Set task |
Please answer these questions about the FCP-Suite monitoring architecture text below:
(a) Which two sources does prometheus periodically scrape?
(b) What does the PENDING state mean for a time slice?
(c) What time-slice interval is generated in the current production environment?

FCP-Suite Monitoring Architecture

Monitoring Architecture

Data Flow

• fs-states-svc: periodically caches jobs from Slurm according to defined rules.
• urd: synchronizes jobs from the fs-states-svc service on the head node of each cluster and stores them in the database.
• prometheus:
  • periodically scrapes data from urd
  • periodically scrapes data from slurm-export
• grafana: connects to prometheus and the urd database to display data.

fs-states-svc

It queries the Slurm API, which is equivalent to:

• squeue, scontrol
• sacct

Urd

Tables

• clusters: cluster table, synchronized from odin
• head_nodes: head node table, synchronized from odin
• jobs: job table, synchronized from fs-states-svc
• user_usages: usage table for clusters, partitions, and users. This stores periodically aggregated data calculated from jobs.
  • usage: actual CPU usage
  • req_usage: requested CPU usage
  • Daily growth may reach max(partitions) * max(users), so monthly partitioning is planned.

user_usages

Data Tables

time_records    time-slice table
    start_time    slice start time
    end_time      slice end time
    state         slice status

user_usages     user usage table
    cluster       cluster
    partition     partition
    username      username
    usage         usage
    req_usage     requested usage
    start_time    start time
    end_time      end time

Implementation Details

Periodically Generate Time Slices

urd periodically generates time-slice records in the time_records table to record the time range and status to be aggregated.
start_time indicates the slice start time, end_time indicates the slice end time, and state indicates the slice status.
PENDING means aggregation has not started, and COMPLETED means aggregation is finished.

In the current production environment, the generated time-slice interval is one day.

Data provided |
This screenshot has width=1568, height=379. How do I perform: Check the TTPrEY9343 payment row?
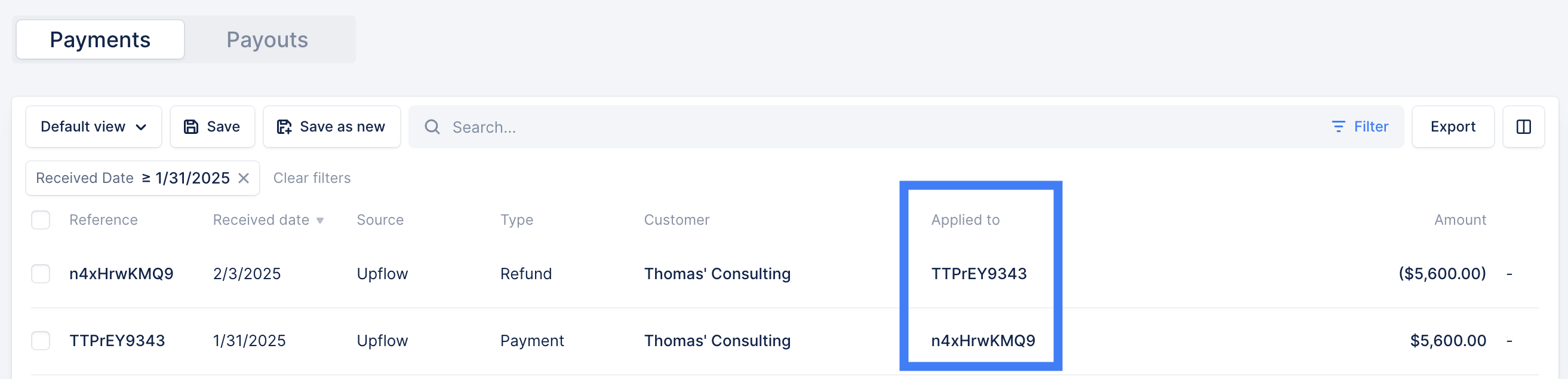pos(41,341)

Solution to this task |
(a) urd and slurm-export
(b) Aggregation has not started.
(c) One day